We have focused on the disclosure avoidance techniques used by the United States for the 2020 census a great deal over the past few years. Given our expansion a few years ago into Canada and our coming expansion into Mexico, it is useful to compare the disclosure avoidance methods used by their respective census agencies.

If you missed last week’s article on the practical meaning of privacy, it is worth a read for background and context and can be found here.

In each case, data is tabulated and released for several levels of geographic hierarchy, usually nested but not necessarily covering the entire territory (e.g. metropolitan areas). The main hierarchical geographies of each country are listed below – with certain adjustments we have made for Mexico:

Canada: Random Rounding

For decades, Statistics Canada has used a simple random rounding technique for small area data. Exact statistics are released only for large geographic areas (provinces, metropolitan areas, large census divisions). For all other smaller geographic areas, all statistics are evenly divisible by 5. Legitimate zeroes remain zero, but all other values are rounded. The rounding is not completely random – a value of 9 has a higher probability of being rounded to 10 than to 5.

If we had a table of age groups by sex, each cell is randomly rounded independently. This is generally considered to be a good strategy for protecting privacy, but it does have some effects which users should understand:

  • There is no guarantee that the values of any table (such as population by age) will match the total
  • There is no guarantee that the values of any variable, summed to its ‘parent’ geography (e.g. all dissemination areas in a census subdivision) will equal the published value at the parent level
  • For small geographic areas, tables can be ‘lumpy’, especially for multidimensional tables.

Mexico: Suppression

The Mexican census agency uses suppression rather than distortion. For any particular geographic area, values under a certain threshold (usually 5) are simply not published. All other values are presented without modification.

In general, national and state level statistics are presented without any suppression. For more detailed areas, suppression is dependent upon the size of the area. For complex tables (e.g. age by sex), many of the cells of the table will be missing for smaller population areas. However, because the control totals for higher order geographies are likely fully known, estimation techniques can be used to fill in some values precisely and others using maximum likelihood methods. The estimation of missing cells proceeds from the largest scale (national) to the smallest scale (block group).
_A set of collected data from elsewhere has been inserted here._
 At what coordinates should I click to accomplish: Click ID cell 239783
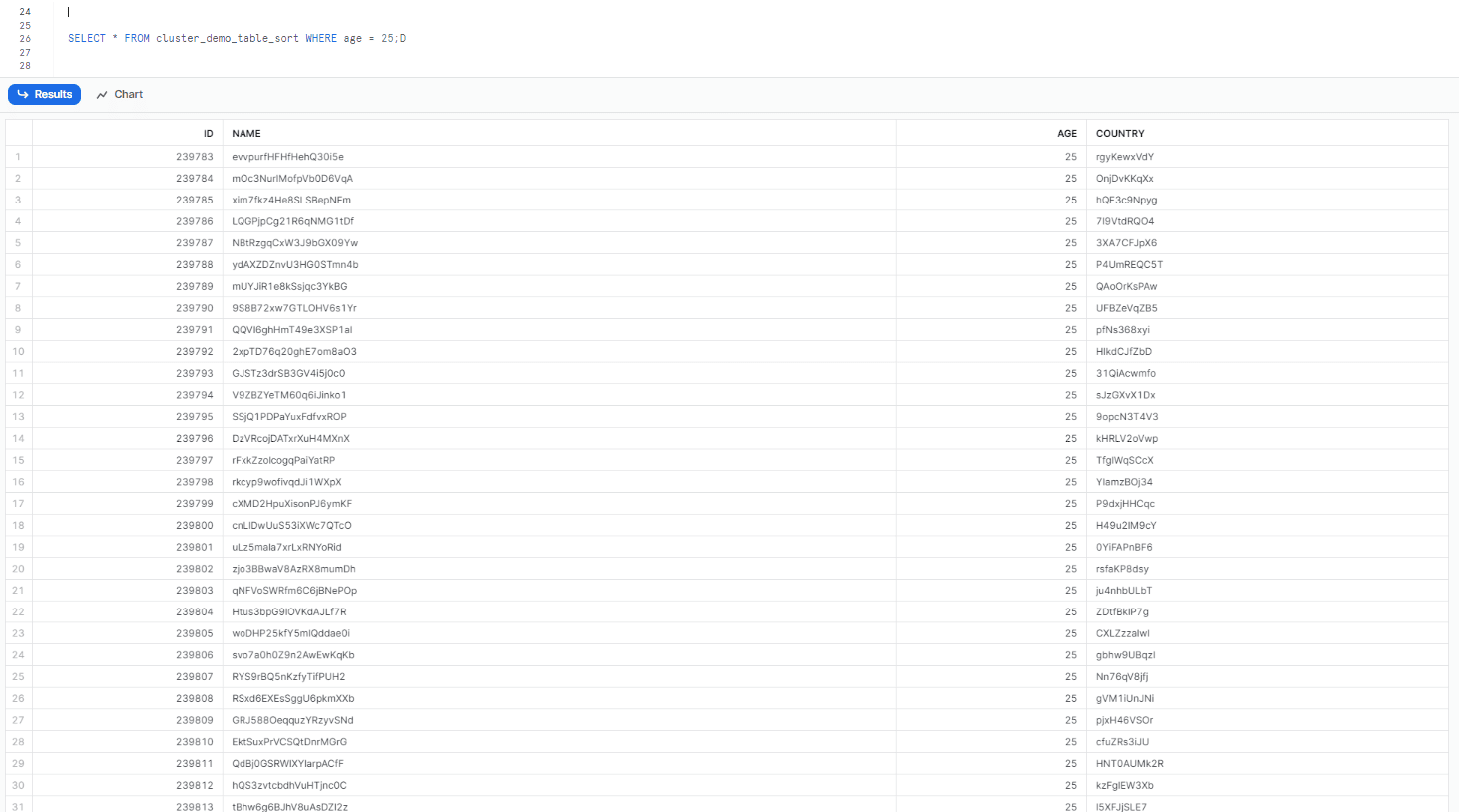tap(195, 157)
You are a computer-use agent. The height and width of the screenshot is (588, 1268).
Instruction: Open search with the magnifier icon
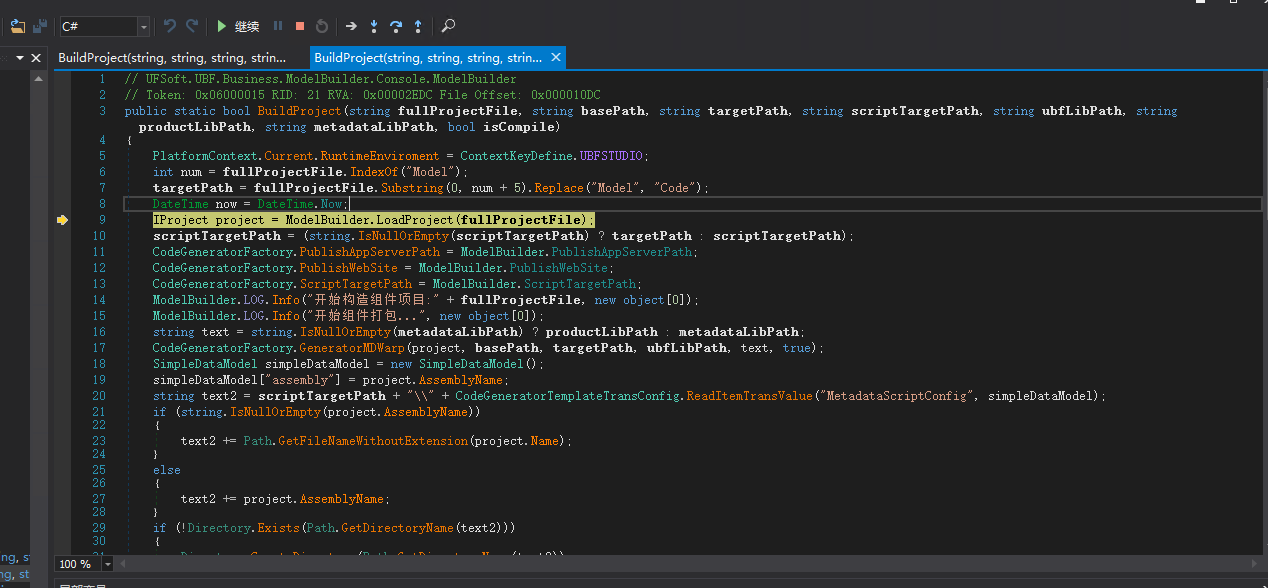[x=449, y=26]
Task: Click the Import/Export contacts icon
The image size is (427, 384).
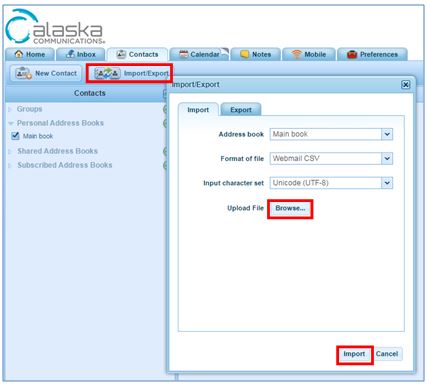Action: pyautogui.click(x=107, y=73)
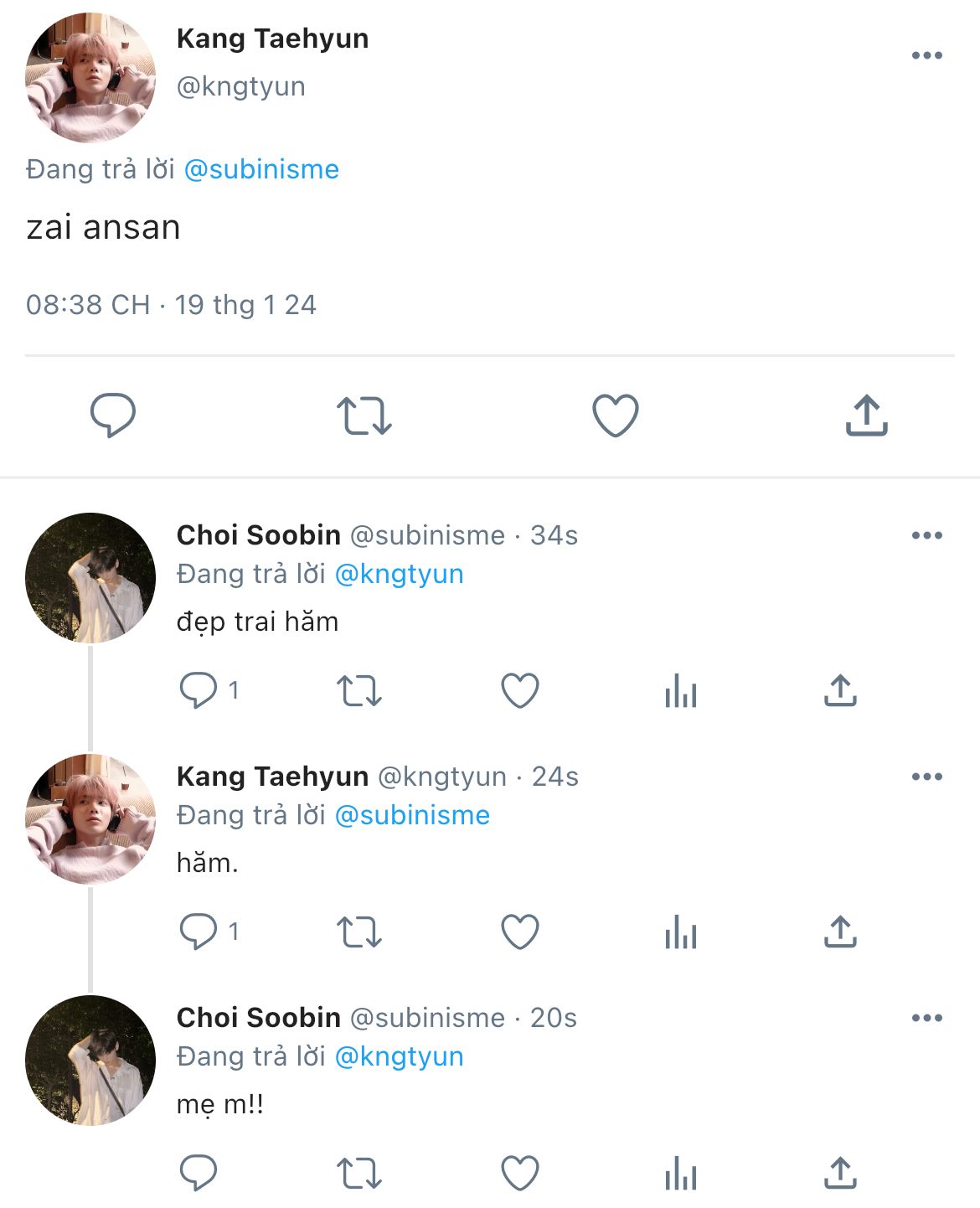Open more options for 'đẹp trai hăm' reply
The height and width of the screenshot is (1208, 980).
click(926, 535)
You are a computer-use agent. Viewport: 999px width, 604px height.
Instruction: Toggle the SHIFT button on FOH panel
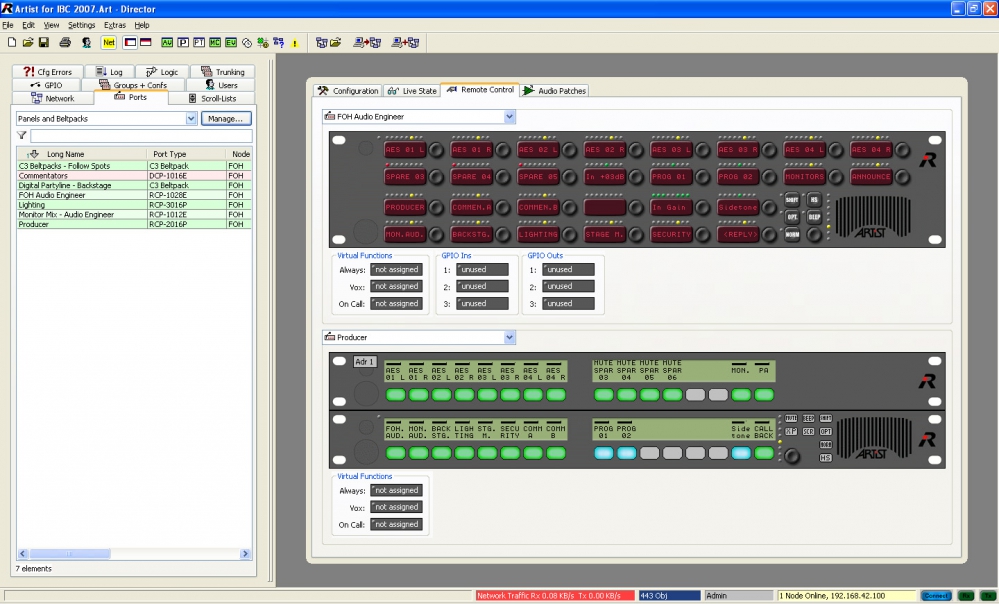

The effects on data users are complex:

  • The smaller the population of an area, the higher the proportion of its detailed elements is estimated rather than exact.
  • Tables can be forced to sum to their respective totals which constrains error to the parent geography level.
  • The distribution of size of geographic units is critical and affects rural areas much more heavily than urban areas.

United States: Geographic Dispersion

Until the 2020 census, we would have characterized the US method as one of ‘Household Swapping’, whereby households have relatively similar characteristics (size, age of persons, etc.) between nearby units.

The 2020 census used a complex set of techniques which avoid rounding or suppression.   One of the key points is that each attribute (e.g. population or females age 45-49) are treated individually. Entities are moved to nearby spatial units to concentrate them to the point where private information would not be disclosed. In general, tables will sum to their expected totals, but that total may in and of itself be modified. The results at the block level are extremely ‘lumpy’ and result in major statistical anomalies that include occupied dwellings with no people, people with no occupied dwellings, and blocks with children but no adults.

The distortions are substantial, and the results show sharp divisions between adjacent areas where no such divisions really exist. Further, the integrity of tabular data is severely compromised, and the raw data is not usable for many purposes for individual small areas.